[[ Supplied entries, beginning ]]

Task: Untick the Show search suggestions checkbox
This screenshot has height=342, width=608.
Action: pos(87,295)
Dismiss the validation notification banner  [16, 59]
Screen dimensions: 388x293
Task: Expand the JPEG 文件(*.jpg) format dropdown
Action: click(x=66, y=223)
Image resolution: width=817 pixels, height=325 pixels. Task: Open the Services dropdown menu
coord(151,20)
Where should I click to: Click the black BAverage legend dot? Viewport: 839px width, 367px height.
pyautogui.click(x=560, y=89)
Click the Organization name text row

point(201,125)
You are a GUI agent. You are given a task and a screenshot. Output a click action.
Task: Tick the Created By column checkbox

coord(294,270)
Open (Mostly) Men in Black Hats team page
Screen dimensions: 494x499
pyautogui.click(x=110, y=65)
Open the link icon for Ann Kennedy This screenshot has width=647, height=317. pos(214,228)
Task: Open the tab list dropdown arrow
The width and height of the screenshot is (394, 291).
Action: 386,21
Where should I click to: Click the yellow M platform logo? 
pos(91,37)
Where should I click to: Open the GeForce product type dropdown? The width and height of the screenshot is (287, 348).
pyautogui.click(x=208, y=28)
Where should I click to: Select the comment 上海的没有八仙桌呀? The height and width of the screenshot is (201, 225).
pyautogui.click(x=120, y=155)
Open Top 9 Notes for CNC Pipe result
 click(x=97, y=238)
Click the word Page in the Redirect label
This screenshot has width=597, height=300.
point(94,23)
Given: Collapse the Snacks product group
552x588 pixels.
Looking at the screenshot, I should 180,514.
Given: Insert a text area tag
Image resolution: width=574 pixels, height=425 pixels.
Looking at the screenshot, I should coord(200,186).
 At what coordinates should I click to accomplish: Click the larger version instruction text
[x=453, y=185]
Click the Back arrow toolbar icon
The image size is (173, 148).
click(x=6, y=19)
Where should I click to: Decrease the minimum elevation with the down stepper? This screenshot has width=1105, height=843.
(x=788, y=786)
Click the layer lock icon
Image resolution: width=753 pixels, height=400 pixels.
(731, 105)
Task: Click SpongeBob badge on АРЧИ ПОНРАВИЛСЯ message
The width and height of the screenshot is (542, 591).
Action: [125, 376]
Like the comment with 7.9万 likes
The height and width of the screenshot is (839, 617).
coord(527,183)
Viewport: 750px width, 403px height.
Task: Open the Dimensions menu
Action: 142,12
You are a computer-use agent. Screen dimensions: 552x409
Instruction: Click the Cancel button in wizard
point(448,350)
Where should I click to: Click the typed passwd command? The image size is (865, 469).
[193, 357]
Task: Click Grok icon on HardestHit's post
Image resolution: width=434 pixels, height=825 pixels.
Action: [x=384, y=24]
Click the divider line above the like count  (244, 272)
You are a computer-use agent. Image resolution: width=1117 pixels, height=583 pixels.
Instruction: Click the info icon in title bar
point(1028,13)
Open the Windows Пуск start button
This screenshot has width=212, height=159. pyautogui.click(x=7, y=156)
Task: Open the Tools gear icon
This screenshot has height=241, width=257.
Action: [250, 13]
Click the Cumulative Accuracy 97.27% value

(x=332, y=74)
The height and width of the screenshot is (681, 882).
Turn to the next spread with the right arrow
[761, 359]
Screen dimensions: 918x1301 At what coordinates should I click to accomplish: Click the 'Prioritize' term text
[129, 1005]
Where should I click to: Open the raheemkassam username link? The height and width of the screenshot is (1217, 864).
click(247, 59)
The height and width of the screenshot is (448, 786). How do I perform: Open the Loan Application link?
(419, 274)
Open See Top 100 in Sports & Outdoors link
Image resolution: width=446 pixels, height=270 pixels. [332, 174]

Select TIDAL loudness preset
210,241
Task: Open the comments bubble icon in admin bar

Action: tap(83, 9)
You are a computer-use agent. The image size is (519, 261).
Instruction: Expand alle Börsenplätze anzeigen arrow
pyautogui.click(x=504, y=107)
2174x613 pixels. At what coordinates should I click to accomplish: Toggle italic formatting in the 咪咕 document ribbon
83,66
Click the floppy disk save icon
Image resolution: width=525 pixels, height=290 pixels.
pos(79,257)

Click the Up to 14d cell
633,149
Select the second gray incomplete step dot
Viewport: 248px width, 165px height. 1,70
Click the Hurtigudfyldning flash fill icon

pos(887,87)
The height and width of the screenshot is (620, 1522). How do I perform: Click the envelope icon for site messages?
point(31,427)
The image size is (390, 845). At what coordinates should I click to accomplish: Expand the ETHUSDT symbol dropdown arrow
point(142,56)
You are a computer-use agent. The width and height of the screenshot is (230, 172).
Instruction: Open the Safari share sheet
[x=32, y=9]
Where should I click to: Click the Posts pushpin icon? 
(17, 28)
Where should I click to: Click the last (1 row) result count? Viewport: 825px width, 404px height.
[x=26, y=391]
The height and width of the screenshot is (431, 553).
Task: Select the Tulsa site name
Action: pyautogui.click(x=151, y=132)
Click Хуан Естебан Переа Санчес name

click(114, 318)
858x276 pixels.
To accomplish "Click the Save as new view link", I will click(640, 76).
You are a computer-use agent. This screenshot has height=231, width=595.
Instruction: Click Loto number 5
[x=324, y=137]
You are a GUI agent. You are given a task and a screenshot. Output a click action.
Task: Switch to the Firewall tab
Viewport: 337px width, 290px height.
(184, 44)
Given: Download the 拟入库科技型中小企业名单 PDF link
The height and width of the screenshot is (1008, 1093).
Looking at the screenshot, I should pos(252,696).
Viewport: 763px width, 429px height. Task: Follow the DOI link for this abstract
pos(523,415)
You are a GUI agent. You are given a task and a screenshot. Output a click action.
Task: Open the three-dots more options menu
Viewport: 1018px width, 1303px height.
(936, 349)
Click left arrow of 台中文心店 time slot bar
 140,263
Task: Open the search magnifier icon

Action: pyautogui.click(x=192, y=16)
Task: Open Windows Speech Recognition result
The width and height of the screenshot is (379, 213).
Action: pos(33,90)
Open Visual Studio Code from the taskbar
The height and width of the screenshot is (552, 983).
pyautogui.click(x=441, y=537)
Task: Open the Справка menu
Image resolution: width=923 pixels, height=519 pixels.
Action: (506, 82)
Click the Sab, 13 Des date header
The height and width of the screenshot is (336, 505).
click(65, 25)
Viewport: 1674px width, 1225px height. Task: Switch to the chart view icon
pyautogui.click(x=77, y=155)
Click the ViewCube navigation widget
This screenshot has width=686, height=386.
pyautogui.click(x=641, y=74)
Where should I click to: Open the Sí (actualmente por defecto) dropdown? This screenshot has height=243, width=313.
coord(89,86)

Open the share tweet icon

[[ Supplied entries, end ]]

> **Task directions**
Taking the entries above, print exactly the lines starting at the line with "Where should I click to: Decrease" and ending at the line with "The height and width of the screenshot is (681, 882).", both included.

> **Written solution**
Where should I click to: Decrease the minimum elevation with the down stepper? This screenshot has width=1105, height=843.
(x=788, y=786)
Click the layer lock icon
Image resolution: width=753 pixels, height=400 pixels.
(731, 105)
Task: Click SpongeBob badge on АРЧИ ПОНРАВИЛСЯ message
The width and height of the screenshot is (542, 591).
Action: [125, 376]
Like the comment with 7.9万 likes
The height and width of the screenshot is (839, 617).
coord(527,183)
Viewport: 750px width, 403px height.
Task: Open the Dimensions menu
Action: 142,12
You are a computer-use agent. Screen dimensions: 552x409
Instruction: Click the Cancel button in wizard
point(448,350)
Where should I click to: Click the typed passwd command? The image size is (865, 469).
[193, 357]
Task: Click Grok icon on HardestHit's post
Image resolution: width=434 pixels, height=825 pixels.
Action: [x=384, y=24]
Click the divider line above the like count  (244, 272)
You are a computer-use agent. Image resolution: width=1117 pixels, height=583 pixels.
Instruction: Click the info icon in title bar
point(1028,13)
Open the Windows Пуск start button
This screenshot has width=212, height=159. pyautogui.click(x=7, y=156)
Task: Open the Tools gear icon
This screenshot has height=241, width=257.
Action: [250, 13]
Click the Cumulative Accuracy 97.27% value

(x=332, y=74)
The height and width of the screenshot is (681, 882).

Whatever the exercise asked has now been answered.